Il ne savait pas qu’un terrain qui ne rendrait que cent pour cent, non seulement ne payerait pas un seul des frais de la culture, mais ruinerait pour jamais le laboureur. Il faut, pour qu’un domaine puisse donner un léger profit, qu’il rapporte au moins cinq cents pour cent. Heureux Parisiens, jouissez de nos travaux, et jugez de l’opéra-comique[1] !


AIR.
SECTION PREMIÈRE[2].


On compte quatre éléments, quatre espèces de matière, sans avoir une notion complète de la matière. Mais que sont les éléments de ces éléments ? L’air se change-t-il en feu, en eau, en terre ? Y a-t-il de l’air ?

Quelques philosophes en doutent encore ; peut-on raisonnablement en douter avec eux ? On n’a jamais été incertain si on marche sur la terre, si on boit de l’eau, si le feu nous éclaire, nous échauffe, nous brûle. Nos sens nous en avertissent assez ; mais ils ne nous disent rien sur l’air. Nous ne savons point par eux si nous respirons les vapeurs du globe ou une substance différente de ces vapeurs. Les Grecs appelèrent l’enveloppe qui nous environne atmosphère, la sphère des exhalaisons ; et nous avons adopté ce mot. Y a-t-il parmi ces exhalaisons continuelles une autre espèce de matière qui ait des propriétés différentes[3].

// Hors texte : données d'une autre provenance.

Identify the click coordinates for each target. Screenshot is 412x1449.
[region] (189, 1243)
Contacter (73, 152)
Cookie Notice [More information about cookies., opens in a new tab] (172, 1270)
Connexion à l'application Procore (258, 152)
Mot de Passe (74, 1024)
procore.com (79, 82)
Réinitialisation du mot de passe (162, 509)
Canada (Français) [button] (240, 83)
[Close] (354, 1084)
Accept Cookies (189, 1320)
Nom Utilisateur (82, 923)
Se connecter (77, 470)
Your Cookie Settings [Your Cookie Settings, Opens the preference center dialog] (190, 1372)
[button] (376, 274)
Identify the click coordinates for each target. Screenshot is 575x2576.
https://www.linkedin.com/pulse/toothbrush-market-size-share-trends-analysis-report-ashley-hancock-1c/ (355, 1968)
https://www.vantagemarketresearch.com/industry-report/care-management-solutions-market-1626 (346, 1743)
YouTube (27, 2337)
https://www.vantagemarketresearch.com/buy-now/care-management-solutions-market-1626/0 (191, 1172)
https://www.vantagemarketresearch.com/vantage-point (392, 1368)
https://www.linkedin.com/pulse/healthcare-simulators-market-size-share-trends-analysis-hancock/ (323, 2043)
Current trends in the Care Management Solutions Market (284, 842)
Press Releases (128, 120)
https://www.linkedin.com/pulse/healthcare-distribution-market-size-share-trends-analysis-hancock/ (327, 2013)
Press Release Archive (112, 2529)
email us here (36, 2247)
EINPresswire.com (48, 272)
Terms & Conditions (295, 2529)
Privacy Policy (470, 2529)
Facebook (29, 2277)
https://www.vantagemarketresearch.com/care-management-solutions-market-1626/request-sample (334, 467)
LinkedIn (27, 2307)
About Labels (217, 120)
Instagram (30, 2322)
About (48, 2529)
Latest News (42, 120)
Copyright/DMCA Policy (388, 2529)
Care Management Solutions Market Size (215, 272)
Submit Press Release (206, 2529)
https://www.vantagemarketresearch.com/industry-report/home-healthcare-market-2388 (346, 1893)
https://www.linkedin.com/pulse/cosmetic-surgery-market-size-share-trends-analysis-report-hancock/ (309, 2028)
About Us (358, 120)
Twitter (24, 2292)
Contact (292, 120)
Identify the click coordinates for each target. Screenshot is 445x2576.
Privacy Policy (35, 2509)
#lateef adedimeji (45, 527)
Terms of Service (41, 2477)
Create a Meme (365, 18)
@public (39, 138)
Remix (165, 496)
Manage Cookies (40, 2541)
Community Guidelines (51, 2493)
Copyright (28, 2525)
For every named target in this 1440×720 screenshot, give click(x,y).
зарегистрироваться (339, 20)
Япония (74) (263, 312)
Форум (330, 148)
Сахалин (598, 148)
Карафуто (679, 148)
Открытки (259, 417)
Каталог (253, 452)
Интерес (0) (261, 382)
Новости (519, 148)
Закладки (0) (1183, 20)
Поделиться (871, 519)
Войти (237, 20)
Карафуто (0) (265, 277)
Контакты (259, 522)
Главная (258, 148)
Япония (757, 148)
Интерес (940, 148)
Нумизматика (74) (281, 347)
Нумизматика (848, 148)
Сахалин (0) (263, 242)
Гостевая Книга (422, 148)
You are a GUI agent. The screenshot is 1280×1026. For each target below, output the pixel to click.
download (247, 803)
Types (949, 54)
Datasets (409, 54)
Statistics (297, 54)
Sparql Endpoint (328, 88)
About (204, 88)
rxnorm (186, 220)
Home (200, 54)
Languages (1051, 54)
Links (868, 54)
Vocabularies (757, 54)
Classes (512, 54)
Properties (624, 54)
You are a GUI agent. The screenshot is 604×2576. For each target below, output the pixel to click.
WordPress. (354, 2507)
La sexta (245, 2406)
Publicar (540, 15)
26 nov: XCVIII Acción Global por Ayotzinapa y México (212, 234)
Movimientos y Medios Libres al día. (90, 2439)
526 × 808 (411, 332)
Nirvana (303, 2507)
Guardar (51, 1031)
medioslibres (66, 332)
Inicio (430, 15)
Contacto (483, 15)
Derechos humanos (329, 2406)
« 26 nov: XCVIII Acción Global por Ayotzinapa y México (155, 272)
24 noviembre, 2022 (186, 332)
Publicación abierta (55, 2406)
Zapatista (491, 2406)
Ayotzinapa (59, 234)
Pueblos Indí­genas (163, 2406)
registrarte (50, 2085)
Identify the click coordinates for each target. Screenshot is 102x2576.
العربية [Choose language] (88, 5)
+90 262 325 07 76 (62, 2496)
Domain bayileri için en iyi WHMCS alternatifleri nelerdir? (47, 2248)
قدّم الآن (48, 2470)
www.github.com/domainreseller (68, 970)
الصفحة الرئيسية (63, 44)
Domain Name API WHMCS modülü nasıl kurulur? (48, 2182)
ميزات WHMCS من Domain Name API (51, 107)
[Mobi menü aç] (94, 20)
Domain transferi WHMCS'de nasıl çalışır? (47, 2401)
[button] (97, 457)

[4] Les philosophes qui ont nié l’existence de l’air disent qu’il est inutile d’admettre un être qu’on ne voit jamais, et dont tous les effets s’expliquent si aisément par les vapeurs qui sortent du sein de la terre.

Newton a démontré que le corps le plus dur a moins de matière que de pores. Des exhalaisons continuelles s’échappent en foule de toutes les parties de notre globe. Un cheval jeune et vigoureux, ramené tout en sueur dans son écurie en temps

  1. Voyez Bled ou Blé. (Note de Voltaire.)
  2. Questions sur l’Encyclopédie, première partie, 1770. (B.)
  3. Questions sur l’Encyclopédie, première partie, 1770. (B.)
  4. Ce paragraphe et les neuf suivants sont extraits des Singularités de la nature, chapitre xxxi. Voyez Mélanges, année 1768.